*** Opening Data to examine ***

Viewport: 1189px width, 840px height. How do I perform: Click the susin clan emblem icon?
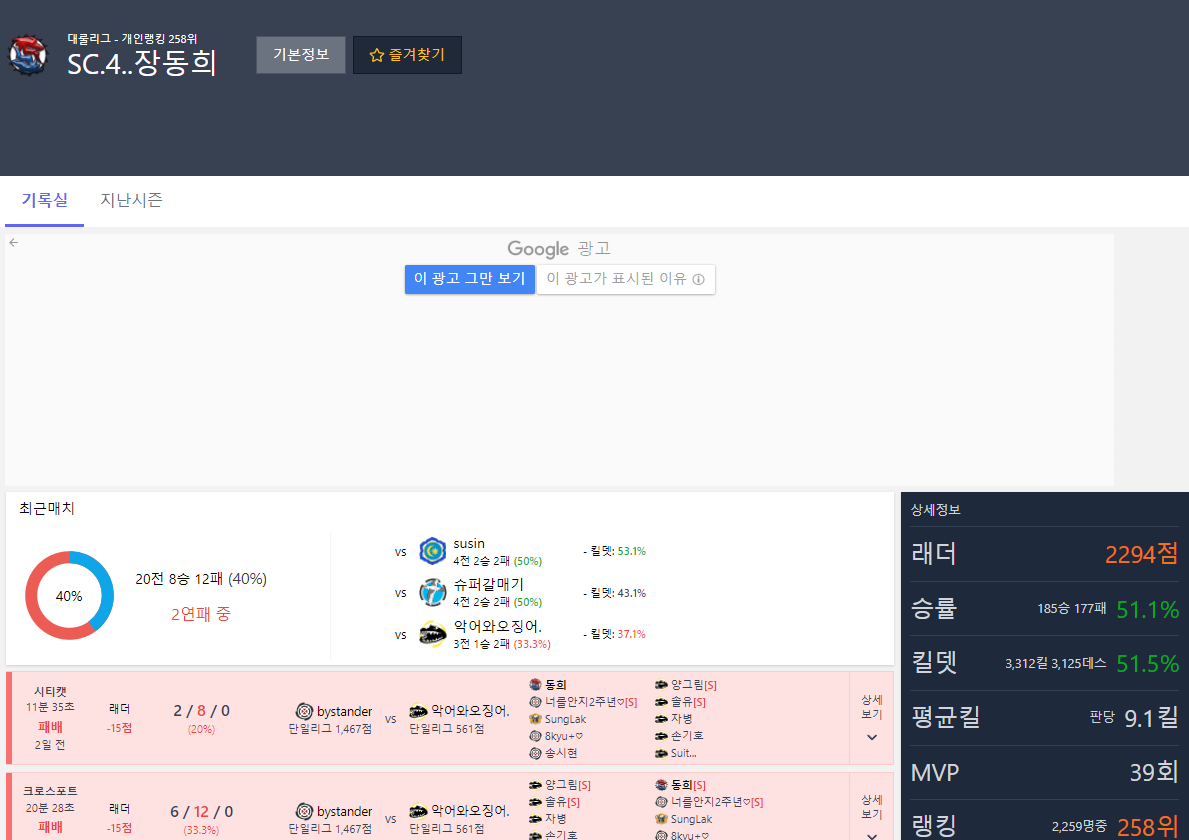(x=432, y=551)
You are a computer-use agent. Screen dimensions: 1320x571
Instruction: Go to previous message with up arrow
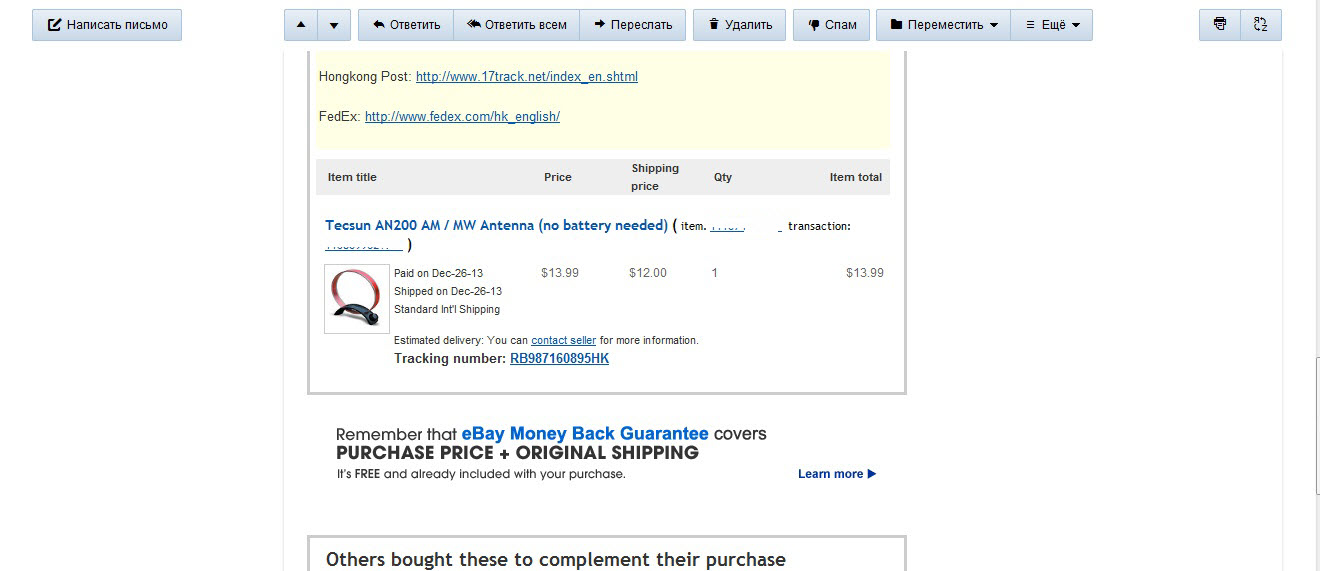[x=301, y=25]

*** Closing Data to examine ***

Instructions to follow - Output the records exactly. Drop the images.

Task response -
Viewport: 1189px width, 840px height. How do I perform: Click the susin clan emblem icon?
(x=432, y=551)
You are a computer-use agent. Screen dimensions: 1320x571
Instruction: Go to previous message with up arrow
[x=301, y=25]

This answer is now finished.